= Ceferí Olivé =

Spanish artist (1907-1995)

Ceferí Olivé i Cabré (born in Reus in 1907, died in the same town in 1995) was a Catalan painter.

==Biography==
Ceferí Olivé studied with master painter Tomàs Bergadà. He specialized in watercolor. He used to sign his paintings with his name in Castilian Spanish: Ceferino Olivé. Many of his paintings are Mediterranean landscapes.

He lived most of his life in Reus, but also spent some time in Barcelona, where he painted railway scenes and shipyards. He also travelled to some European countries.

Most of his exhibitions were in Barcelona and Madrid and Bilbao.

==Awards and posthumous honors==
Ceferí Olivé is regarded as one of the best watercolor painters in Spain.
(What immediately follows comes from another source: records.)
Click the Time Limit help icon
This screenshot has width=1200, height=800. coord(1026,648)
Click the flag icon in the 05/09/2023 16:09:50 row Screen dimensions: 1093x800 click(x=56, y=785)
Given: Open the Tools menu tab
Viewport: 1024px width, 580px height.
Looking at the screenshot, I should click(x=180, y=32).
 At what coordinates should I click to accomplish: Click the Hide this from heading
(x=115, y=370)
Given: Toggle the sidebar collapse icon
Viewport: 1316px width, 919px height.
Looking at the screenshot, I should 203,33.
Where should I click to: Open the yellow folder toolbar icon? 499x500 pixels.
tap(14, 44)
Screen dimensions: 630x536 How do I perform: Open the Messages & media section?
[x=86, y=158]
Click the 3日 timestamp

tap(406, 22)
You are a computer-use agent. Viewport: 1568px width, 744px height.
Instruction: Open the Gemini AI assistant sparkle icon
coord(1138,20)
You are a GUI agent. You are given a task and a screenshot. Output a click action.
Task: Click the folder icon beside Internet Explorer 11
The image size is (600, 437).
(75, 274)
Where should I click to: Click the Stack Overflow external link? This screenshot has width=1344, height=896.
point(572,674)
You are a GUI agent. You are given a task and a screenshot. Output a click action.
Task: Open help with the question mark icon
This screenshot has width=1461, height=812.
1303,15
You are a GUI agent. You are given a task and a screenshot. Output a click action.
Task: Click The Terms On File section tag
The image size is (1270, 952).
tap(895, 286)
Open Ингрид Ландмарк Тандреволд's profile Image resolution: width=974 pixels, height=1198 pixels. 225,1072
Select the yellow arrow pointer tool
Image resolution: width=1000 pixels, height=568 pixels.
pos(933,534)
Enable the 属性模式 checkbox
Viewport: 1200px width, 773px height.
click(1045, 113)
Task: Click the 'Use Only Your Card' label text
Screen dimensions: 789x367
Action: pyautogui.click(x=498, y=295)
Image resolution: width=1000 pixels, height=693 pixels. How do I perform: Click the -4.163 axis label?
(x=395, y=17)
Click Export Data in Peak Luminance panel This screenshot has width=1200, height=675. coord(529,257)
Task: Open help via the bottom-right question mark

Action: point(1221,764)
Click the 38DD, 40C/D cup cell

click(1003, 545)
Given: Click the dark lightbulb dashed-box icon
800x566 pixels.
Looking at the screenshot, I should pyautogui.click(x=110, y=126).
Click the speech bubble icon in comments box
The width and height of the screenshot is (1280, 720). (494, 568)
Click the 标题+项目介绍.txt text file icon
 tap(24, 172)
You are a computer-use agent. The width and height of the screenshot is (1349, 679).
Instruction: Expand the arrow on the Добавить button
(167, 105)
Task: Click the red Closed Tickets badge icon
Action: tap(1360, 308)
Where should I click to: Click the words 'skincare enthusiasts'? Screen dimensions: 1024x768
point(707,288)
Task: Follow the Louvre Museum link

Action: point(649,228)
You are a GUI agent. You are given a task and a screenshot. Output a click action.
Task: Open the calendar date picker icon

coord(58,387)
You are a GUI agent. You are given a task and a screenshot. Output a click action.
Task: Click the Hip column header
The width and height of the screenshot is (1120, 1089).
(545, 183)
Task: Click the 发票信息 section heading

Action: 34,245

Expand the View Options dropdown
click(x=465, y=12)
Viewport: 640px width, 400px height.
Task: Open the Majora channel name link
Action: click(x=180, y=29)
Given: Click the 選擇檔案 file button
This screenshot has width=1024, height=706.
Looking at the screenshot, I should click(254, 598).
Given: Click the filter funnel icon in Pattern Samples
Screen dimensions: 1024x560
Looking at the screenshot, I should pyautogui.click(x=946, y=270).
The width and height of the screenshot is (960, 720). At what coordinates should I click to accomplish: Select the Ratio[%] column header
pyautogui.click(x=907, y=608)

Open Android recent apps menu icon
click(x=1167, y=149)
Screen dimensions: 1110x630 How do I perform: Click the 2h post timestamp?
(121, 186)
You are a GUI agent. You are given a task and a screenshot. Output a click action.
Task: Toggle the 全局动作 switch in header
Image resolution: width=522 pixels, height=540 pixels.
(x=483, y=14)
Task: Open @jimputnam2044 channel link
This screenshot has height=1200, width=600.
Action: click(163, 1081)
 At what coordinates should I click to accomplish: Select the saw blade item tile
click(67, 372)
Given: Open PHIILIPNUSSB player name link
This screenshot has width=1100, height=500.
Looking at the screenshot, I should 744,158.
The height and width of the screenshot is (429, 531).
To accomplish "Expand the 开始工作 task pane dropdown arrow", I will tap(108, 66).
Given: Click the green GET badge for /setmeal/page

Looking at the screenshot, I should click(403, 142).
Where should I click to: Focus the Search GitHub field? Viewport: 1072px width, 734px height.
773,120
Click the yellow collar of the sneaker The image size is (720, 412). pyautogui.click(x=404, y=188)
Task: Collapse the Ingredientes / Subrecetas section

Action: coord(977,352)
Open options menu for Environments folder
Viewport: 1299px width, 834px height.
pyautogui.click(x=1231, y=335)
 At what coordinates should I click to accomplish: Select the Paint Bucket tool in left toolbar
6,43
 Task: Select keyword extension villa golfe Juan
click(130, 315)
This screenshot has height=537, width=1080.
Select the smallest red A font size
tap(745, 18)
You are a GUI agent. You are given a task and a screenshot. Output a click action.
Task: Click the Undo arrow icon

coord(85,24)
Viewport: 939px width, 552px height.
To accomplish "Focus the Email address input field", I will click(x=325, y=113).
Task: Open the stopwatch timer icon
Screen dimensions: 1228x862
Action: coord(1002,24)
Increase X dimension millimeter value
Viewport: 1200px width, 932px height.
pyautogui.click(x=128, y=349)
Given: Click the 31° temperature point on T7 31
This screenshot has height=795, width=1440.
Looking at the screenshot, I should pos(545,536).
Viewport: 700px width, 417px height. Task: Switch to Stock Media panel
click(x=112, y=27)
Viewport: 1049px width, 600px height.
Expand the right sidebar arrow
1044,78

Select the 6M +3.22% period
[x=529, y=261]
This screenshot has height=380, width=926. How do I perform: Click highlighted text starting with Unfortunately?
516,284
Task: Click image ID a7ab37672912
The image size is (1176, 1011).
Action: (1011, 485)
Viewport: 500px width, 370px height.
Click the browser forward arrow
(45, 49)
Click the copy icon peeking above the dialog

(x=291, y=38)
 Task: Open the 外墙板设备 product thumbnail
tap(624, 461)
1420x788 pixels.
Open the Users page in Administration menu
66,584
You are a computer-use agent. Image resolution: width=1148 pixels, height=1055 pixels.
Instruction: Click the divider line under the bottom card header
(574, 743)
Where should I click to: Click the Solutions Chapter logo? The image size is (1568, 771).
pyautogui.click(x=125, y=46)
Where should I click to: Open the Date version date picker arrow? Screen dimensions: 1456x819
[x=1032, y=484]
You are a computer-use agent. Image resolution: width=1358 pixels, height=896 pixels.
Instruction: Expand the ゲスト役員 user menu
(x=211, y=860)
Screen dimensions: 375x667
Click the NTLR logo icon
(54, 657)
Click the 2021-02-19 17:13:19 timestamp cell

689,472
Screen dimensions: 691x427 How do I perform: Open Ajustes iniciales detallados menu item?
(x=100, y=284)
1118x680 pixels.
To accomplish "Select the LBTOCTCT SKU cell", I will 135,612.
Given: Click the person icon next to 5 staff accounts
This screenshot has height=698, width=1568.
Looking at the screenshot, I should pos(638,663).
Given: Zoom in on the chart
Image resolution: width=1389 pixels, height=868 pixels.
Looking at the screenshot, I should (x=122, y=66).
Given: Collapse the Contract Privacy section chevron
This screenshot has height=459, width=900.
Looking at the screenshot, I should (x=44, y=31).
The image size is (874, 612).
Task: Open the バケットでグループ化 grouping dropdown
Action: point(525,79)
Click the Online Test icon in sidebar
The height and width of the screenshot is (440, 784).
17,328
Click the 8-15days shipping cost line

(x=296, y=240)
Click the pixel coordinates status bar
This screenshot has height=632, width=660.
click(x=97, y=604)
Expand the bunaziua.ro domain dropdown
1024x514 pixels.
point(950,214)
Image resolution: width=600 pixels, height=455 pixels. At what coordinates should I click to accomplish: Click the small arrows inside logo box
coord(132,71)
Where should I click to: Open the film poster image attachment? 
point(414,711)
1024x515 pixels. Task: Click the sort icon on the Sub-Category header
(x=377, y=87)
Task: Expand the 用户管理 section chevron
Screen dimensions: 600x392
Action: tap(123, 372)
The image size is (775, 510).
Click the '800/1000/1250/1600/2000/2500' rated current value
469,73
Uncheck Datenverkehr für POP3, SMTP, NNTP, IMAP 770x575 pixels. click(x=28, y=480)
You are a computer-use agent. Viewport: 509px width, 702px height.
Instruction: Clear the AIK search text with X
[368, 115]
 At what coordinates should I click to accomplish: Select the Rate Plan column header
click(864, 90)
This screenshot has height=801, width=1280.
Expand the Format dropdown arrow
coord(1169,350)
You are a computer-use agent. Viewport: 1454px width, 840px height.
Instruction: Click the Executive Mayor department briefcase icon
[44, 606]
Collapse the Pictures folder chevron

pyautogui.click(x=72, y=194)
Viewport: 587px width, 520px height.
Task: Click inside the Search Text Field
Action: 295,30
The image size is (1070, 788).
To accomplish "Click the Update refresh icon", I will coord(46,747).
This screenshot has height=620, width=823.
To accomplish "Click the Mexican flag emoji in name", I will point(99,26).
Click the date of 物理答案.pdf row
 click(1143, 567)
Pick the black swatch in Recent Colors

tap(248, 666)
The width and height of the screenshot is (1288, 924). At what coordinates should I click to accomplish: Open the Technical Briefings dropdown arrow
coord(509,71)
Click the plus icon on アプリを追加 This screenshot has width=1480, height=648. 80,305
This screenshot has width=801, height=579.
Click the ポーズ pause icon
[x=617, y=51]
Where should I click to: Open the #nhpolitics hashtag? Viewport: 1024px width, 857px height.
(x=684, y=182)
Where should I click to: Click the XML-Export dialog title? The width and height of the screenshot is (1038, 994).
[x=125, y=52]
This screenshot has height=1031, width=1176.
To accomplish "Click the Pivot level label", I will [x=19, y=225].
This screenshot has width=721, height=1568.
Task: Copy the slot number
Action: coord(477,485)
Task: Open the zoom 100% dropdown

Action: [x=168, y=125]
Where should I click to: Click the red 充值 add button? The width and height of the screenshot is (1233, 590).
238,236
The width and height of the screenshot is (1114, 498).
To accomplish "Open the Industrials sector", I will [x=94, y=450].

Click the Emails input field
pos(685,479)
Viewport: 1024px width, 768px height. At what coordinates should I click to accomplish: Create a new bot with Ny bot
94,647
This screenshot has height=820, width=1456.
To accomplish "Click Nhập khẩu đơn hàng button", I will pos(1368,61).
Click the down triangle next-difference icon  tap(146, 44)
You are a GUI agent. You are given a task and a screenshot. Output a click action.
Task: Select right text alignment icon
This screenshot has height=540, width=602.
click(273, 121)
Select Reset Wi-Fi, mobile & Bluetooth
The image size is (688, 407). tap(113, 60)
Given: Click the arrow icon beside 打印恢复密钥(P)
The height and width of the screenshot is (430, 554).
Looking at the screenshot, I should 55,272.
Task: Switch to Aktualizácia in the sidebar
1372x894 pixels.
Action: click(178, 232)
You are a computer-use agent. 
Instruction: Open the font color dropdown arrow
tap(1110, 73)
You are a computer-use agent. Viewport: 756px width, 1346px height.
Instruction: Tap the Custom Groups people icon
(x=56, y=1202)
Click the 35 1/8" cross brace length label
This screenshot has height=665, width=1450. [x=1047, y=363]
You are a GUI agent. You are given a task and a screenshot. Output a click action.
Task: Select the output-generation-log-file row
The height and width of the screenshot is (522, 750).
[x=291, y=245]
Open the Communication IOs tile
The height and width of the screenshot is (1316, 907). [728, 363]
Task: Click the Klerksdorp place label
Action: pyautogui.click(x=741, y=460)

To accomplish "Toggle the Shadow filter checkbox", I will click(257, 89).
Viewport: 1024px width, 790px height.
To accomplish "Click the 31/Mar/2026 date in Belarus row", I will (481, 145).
He won also the first medal of the International Art Gallery in London and an award of the Railway painting Exhibition in Spain. Among the other awards he won, the following deserve mention:
- Galeria Pictoria award, Barcelona, 1941,
- National Watercolor Prize, 1942
- Fortuny Medal in 1942 and in 1943
- Medal of honour of the National Watercolor Exhibition, 1947
- Creu de Sant Jordi in 1985.

There is a street in Reus named after him.